Madisonville is a town in St. Tammany Parish in the U.S. state of Louisiana. The population was 748 at the 2010 U.S. census, and 850 at the 2020 U.S. census. It is part of the New Orleans-Metairie-Kenner metropolitan statistical area. The ZIP code is 70447.

== History ==
Madisonville was founded by Jean Baptiste Baham in 1800, before the United States acquired this area, as the town of "Coquille" or "Cokie" because of the abundance of shells in the area, at the site of the Native American village of "Chiconcte". The town was renamed in honor of US President James Madison around 1811.

Madisonville was a notable port, providing bricks and other products of the towns along the Tchefuncte River to New Orleans, in the decades before the Civil War. After the Capture of New Orleans by the Union Army, this area remained under nominal Confederate control; and the cutoff of trade with New Orleans across enemy lines was devastating to the local economy, which did not recover for decades after the peace.
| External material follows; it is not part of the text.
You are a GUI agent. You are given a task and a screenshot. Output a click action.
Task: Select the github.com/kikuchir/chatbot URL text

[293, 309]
The opening of the Lake Pontchartrain Causeway and associated highways gradually brought Madisonville into the sphere of Greater New Orleans, in the second half of the 20th century.
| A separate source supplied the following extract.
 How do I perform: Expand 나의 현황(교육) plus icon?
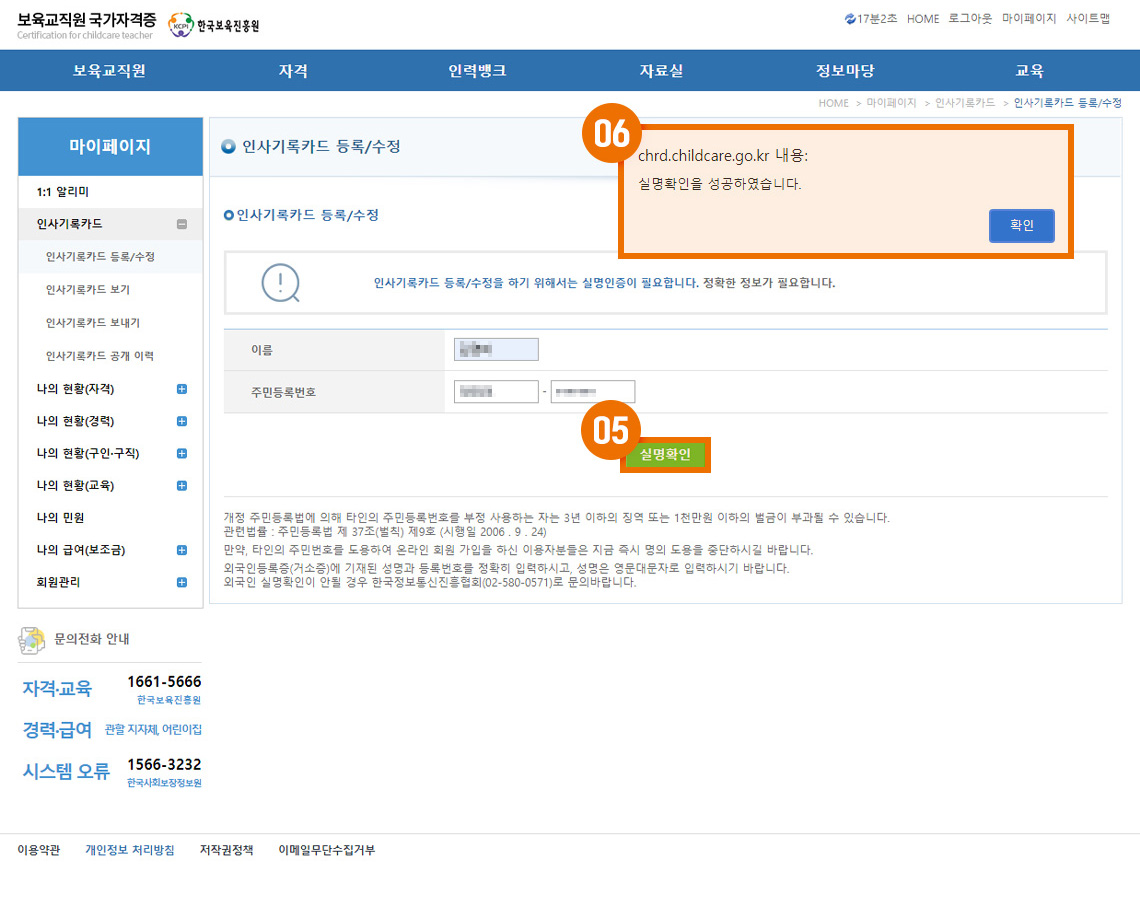(182, 486)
Much of the town flooded with the Lake Pontchartrain storm surge of Hurricane Katrina, on August 29, 2005. The police/fire station and the town hall were damaged by the flood waters. The town flooded again in 2012 during Hurricane Isaac. Town buildings were again repaired but the police station was moved to a historic building at the intersection of Covington, St. John and Cedar Streets. The fire station later moved to a new building on Hwy. 22 just west of the town center.

===Jahncke shipyard===
Frederick (Fritz) Jahncke emigrated to New Orleans from Hamburg, Germany in 1870. After working as a mason, he started a business that built the first sidewalks in New Orleans. Jahncke expanded; using a rented steam-driven hydraulic suction dredge, his firm was the first to extract sand and shell from the Tchefuncte and other rivers to make concrete used in expanding New Orleans.
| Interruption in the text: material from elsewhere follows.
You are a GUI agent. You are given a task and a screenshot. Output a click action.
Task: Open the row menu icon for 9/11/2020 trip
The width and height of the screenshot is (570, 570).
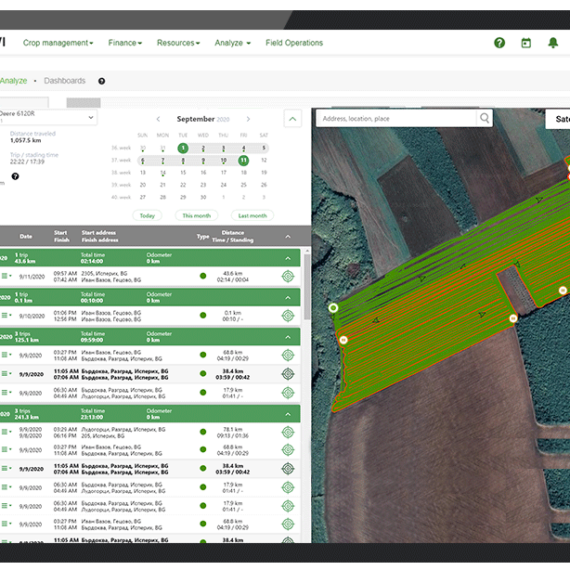tap(6, 276)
Jahncke purchased a half-interest in the Baham Shipyard, entering into shipbuilding. In 1905 he purchased the remaining interest, acquiring land for yards, as well as warehouses, docks, storage facilities and equipment. He died in 1911 and the company passed to Ernest Lee, Paul F. and Walter F. Jahncke. In 1917, the company started building five wooden ships for the US Navy for World War I. Two ships were completed – the SS Bayou Teche, which was launched in March 1918, and the SS Balabac on September 29, 1918. The war ended November 11, 1918, and three of the ships were not completed. The SS Abbeville was completed on January 19, 1919, and the SS Pontchartrain on April 6, 1919. The last ship was hauled across the river and burned. Part of the hull is still visible at low tide.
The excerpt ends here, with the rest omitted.